───── Provided entries

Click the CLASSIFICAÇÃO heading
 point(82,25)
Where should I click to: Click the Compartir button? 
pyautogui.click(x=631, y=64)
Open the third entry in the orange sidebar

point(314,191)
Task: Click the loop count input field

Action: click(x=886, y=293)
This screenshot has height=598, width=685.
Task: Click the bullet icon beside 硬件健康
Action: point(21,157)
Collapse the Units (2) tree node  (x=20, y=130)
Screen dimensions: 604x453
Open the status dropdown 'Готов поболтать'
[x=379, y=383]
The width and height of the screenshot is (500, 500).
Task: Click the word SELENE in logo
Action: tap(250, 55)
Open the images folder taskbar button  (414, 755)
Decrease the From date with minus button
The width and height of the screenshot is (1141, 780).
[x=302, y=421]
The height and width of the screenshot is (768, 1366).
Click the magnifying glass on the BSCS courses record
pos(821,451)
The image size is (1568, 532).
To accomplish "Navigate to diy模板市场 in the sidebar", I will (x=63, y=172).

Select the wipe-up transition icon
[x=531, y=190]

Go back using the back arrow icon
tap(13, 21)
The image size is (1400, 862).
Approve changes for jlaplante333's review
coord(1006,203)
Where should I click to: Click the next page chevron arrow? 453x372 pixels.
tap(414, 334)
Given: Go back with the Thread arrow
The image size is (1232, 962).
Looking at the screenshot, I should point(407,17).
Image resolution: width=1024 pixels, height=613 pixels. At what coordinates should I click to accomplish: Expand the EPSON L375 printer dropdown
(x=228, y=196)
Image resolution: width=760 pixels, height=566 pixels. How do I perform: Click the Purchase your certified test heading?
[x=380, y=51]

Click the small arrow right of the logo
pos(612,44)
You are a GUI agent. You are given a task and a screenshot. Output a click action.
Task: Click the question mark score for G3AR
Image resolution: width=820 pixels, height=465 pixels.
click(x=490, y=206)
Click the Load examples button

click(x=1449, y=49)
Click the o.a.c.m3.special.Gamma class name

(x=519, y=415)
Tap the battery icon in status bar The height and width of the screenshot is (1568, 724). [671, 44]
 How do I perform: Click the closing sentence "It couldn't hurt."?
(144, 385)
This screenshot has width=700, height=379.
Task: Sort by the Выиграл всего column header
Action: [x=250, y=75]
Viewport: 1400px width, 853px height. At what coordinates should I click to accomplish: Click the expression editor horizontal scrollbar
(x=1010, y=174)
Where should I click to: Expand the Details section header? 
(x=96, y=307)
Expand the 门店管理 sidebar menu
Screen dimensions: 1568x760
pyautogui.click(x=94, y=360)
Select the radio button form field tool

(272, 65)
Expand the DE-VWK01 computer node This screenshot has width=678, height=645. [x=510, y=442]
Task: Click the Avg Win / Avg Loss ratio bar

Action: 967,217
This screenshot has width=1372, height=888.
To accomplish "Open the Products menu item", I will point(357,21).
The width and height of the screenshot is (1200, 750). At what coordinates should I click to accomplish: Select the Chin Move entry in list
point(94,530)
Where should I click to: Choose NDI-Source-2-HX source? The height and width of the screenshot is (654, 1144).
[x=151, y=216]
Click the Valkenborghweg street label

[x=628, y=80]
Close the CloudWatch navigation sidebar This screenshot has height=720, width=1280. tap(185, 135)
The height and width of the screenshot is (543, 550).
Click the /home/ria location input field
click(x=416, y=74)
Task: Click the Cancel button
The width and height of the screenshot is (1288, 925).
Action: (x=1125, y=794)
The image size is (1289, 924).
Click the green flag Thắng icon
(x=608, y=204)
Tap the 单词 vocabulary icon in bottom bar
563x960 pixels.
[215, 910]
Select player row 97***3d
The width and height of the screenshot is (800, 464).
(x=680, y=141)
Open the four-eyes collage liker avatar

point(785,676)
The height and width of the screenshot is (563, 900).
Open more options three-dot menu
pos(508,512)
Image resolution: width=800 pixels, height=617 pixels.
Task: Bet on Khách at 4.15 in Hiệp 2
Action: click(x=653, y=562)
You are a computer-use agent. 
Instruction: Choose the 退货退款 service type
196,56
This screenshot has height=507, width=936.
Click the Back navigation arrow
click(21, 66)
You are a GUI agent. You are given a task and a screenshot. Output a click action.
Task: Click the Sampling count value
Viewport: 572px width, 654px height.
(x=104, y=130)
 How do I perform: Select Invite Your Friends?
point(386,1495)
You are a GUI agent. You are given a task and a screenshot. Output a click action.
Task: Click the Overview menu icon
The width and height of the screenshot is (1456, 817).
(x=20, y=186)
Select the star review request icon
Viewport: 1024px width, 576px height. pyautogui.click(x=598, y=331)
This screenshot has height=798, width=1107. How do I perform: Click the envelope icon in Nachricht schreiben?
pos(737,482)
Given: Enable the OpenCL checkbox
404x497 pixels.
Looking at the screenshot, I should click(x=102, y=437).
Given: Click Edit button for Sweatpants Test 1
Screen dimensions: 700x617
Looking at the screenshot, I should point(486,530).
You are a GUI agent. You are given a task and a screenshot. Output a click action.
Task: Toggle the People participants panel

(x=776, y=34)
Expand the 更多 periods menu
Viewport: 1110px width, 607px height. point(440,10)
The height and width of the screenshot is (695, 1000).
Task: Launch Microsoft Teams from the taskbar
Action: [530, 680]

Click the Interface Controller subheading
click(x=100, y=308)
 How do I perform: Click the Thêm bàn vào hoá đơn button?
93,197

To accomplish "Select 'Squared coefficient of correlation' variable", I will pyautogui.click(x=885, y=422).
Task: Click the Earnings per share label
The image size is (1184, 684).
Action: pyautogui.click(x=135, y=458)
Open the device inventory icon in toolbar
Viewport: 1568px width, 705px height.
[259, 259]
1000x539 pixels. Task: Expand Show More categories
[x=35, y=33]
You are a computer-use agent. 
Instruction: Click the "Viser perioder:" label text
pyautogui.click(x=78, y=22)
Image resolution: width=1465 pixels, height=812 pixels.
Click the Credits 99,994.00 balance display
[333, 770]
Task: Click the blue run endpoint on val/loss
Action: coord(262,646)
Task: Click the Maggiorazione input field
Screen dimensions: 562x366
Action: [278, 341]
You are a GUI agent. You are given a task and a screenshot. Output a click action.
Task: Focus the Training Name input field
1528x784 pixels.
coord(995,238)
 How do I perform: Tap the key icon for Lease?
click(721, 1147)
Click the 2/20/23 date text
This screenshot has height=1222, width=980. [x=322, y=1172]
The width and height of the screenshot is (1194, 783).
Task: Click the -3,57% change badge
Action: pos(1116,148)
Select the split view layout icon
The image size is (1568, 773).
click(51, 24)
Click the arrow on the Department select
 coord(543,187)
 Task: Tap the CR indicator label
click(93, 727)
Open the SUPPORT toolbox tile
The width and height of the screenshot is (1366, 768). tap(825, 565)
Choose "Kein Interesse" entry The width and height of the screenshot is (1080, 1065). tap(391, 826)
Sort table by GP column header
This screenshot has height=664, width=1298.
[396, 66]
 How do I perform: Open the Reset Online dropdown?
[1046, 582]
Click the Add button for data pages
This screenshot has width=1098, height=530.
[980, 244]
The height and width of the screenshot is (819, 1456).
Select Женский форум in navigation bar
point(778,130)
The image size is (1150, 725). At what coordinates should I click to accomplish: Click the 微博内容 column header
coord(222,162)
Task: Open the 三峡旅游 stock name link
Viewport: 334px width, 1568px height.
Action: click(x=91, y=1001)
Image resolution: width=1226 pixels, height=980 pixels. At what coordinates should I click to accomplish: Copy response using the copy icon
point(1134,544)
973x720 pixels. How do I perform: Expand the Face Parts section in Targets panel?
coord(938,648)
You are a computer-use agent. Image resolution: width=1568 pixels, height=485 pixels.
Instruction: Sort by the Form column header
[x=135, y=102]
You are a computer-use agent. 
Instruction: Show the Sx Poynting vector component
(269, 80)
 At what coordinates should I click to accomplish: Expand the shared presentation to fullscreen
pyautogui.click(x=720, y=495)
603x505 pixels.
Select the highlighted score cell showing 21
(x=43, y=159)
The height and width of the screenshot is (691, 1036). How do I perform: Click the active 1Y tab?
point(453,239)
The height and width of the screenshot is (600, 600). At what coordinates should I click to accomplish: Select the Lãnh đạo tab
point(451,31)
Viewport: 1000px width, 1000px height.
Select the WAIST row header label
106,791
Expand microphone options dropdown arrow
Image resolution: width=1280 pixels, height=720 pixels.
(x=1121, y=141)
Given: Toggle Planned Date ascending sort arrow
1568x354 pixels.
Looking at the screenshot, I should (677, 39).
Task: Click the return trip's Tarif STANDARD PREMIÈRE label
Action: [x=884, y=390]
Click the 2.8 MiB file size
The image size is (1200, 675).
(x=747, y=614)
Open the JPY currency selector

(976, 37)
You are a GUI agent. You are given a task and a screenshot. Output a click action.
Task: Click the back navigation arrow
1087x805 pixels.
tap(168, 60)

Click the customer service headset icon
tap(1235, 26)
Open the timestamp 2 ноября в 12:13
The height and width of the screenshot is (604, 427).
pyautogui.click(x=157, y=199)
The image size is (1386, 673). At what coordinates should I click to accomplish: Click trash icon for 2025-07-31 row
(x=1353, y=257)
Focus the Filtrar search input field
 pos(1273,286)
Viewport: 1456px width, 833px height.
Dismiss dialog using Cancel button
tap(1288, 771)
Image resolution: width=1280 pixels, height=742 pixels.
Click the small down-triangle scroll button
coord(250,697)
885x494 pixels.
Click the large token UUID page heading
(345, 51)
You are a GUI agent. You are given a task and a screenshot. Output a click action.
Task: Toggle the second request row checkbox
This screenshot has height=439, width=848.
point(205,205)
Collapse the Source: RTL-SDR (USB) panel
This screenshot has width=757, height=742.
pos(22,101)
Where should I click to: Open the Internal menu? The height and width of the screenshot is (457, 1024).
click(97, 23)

──────────

» What you will do: Only the lines from the one containing "Focus the Filtrar search input field" through the last line of the records above are to be reproduced, exactly and with both ends included.

» Answer area:
Focus the Filtrar search input field
 pos(1273,286)
Viewport: 1456px width, 833px height.
Dismiss dialog using Cancel button
tap(1288, 771)
Image resolution: width=1280 pixels, height=742 pixels.
Click the small down-triangle scroll button
coord(250,697)
885x494 pixels.
Click the large token UUID page heading
(345, 51)
You are a GUI agent. You are given a task and a screenshot. Output a click action.
Task: Toggle the second request row checkbox
This screenshot has height=439, width=848.
point(205,205)
Collapse the Source: RTL-SDR (USB) panel
This screenshot has width=757, height=742.
pos(22,101)
Where should I click to: Open the Internal menu? The height and width of the screenshot is (457, 1024).
click(97, 23)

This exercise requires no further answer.